[How to complete this task]
Which lines run from the one containing "Open the Payment Term select dropdown" to the end of the listing below? Write them out exactly, both ends included, with nothing else.
Material provided START
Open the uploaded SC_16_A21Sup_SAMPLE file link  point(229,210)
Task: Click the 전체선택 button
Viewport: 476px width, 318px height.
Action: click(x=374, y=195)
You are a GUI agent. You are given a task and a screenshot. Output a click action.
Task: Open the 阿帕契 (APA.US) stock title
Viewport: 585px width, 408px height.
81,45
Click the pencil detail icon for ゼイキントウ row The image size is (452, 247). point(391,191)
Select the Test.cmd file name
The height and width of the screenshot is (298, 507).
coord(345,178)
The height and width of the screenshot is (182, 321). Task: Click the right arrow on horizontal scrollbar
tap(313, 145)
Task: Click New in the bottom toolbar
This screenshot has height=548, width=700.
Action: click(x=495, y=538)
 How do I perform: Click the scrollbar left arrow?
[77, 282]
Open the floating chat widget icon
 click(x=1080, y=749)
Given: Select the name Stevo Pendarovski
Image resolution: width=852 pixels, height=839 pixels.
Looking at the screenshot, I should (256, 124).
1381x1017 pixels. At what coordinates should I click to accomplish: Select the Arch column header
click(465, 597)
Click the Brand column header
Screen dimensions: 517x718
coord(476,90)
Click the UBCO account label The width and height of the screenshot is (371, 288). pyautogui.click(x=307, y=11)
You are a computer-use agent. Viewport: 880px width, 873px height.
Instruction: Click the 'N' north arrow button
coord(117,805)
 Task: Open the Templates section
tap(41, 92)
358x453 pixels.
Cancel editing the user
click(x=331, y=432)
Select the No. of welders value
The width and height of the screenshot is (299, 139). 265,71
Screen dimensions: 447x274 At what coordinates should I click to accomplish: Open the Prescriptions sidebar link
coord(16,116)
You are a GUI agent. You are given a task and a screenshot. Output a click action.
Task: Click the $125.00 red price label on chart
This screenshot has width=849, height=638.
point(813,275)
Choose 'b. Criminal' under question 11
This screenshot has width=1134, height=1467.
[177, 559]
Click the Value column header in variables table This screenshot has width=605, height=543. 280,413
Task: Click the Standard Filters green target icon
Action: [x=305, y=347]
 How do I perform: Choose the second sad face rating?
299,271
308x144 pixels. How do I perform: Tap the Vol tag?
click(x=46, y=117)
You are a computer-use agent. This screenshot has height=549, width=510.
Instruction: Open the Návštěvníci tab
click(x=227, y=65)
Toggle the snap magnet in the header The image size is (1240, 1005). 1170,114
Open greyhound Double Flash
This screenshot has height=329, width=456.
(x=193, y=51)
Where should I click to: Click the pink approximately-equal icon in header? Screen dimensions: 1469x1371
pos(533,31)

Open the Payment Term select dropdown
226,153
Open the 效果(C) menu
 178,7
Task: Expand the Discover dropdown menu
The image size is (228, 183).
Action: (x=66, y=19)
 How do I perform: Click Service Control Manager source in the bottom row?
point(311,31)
Material provided END
[Exercise solution]
Open the Payment Term select dropdown
226,153
Open the 效果(C) menu
 178,7
Task: Expand the Discover dropdown menu
The image size is (228, 183).
Action: (x=66, y=19)
 How do I perform: Click Service Control Manager source in the bottom row?
point(311,31)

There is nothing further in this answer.